TASK DIRECTIONS: Format the listing below as a numbered list, omitting blank lines and including every line. Leave the pictures out of your answer.
──────── DATA TO PROCESS ────────
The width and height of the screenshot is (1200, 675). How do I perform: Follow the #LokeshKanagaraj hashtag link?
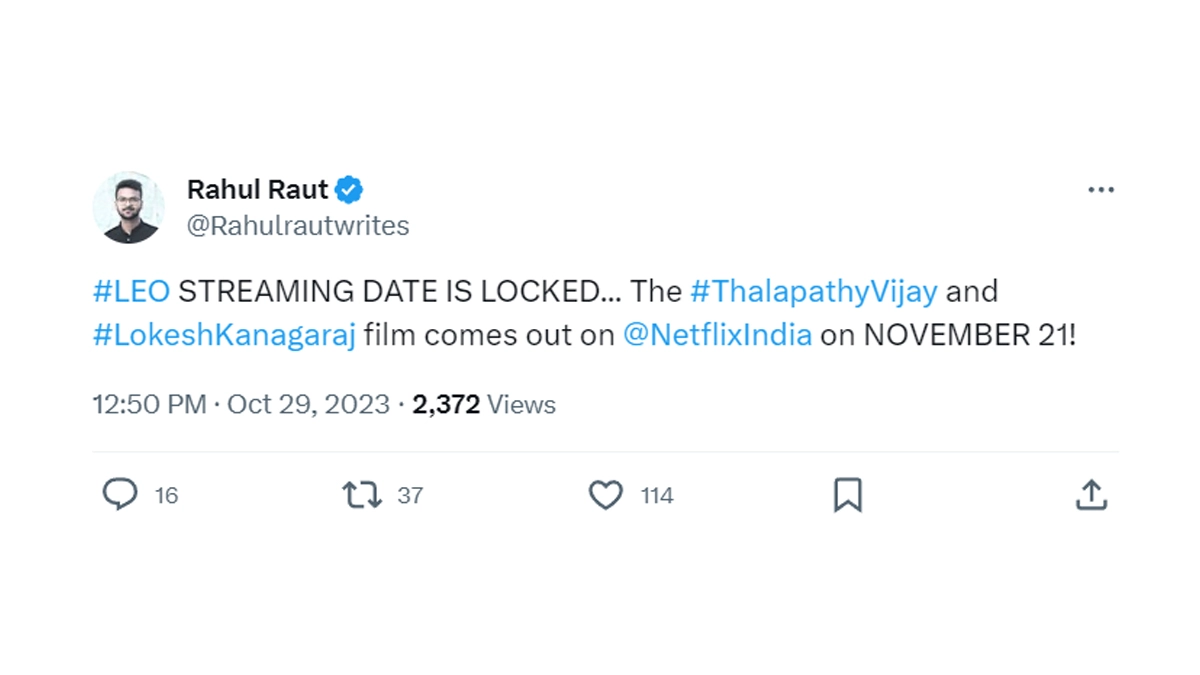pos(224,335)
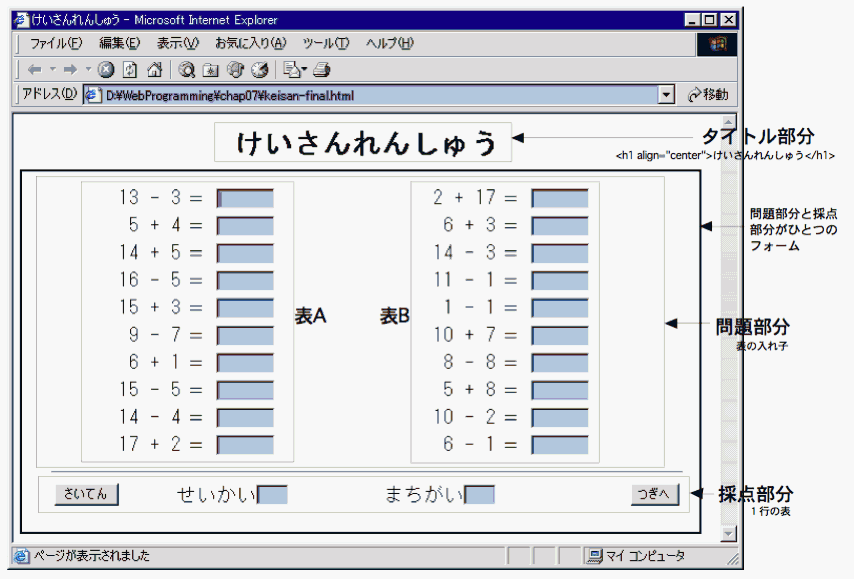
Task: Click the Back navigation arrow
Action: (33, 70)
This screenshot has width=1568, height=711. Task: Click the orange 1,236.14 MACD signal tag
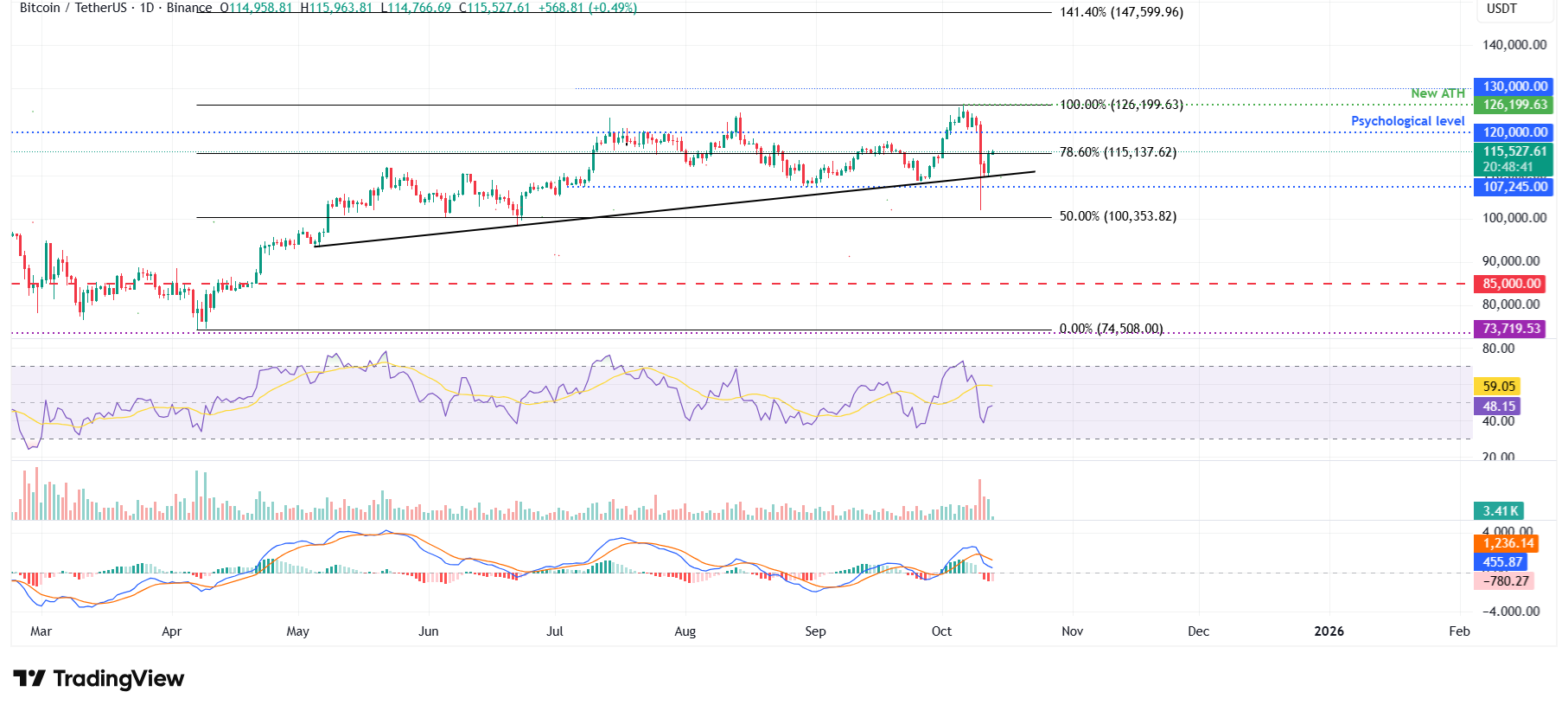(1507, 543)
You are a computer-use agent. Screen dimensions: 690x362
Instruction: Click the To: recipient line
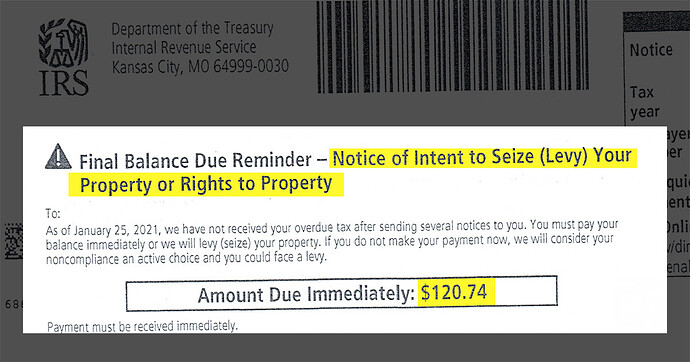coord(53,214)
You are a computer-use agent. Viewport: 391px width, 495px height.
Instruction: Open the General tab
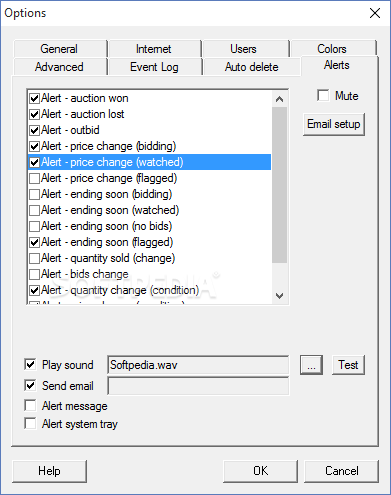[59, 49]
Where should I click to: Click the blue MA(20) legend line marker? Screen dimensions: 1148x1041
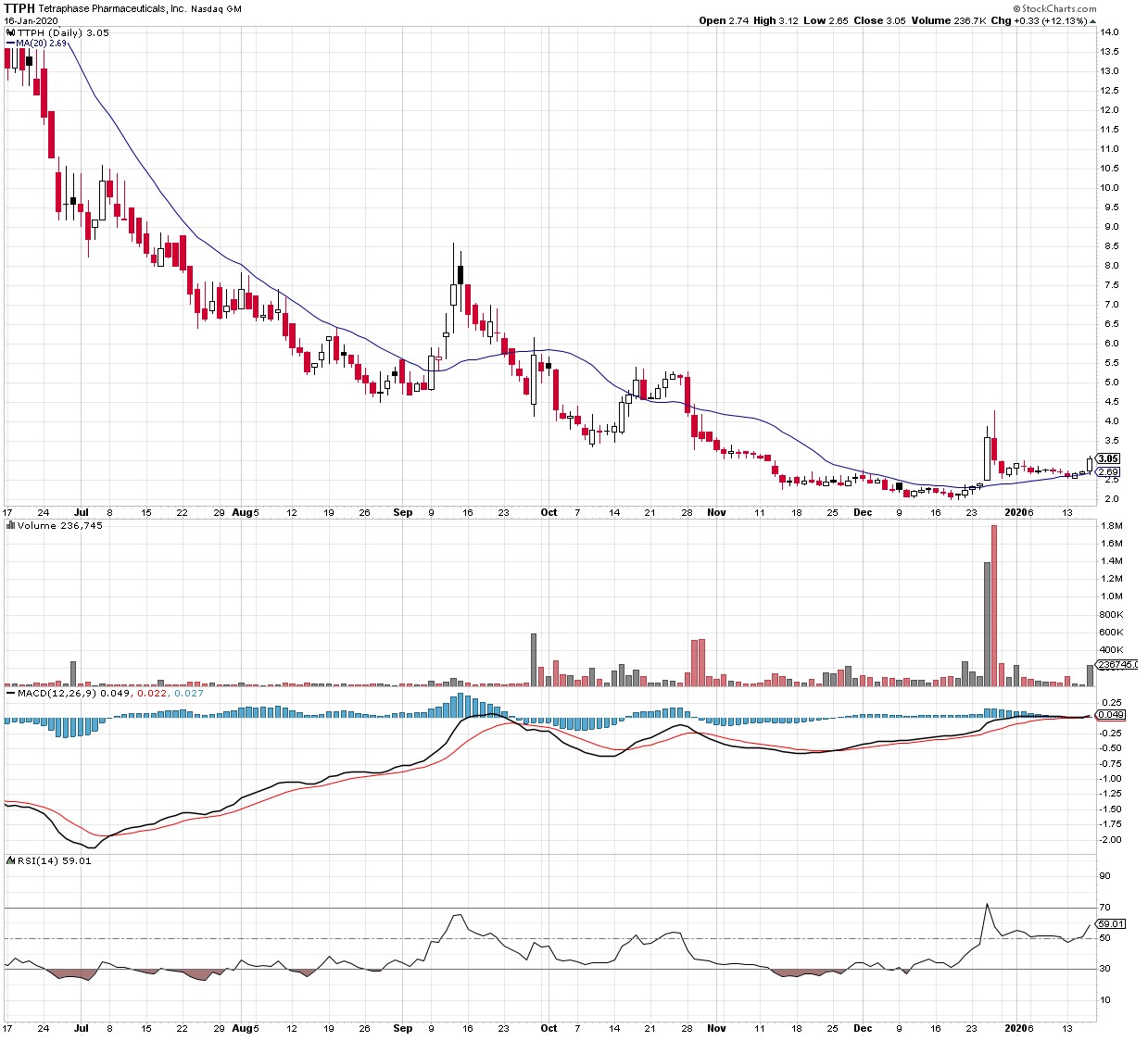pos(10,43)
────────
TASK ANSWER:
1. The width and height of the screenshot is (1200, 675). How do I perform: Follow the #LokeshKanagaraj hashtag link?
2. pos(224,335)
3. Task: Click the Back navigation arrow
4. Action: (33, 70)
5. This screenshot has width=1568, height=711. Task: Click the orange 1,236.14 MACD signal tag
6. (1507, 543)
7. You are a computer-use agent. Screen dimensions: 690x362
8. Instruction: Click the To: recipient line
9. coord(53,214)
10. You are a computer-use agent. Viewport: 391px width, 495px height.
11. Instruction: Open the General tab
12. [59, 49]
13. Where should I click to: Click the blue MA(20) legend line marker? Screen dimensions: 1148x1041
14. pos(10,43)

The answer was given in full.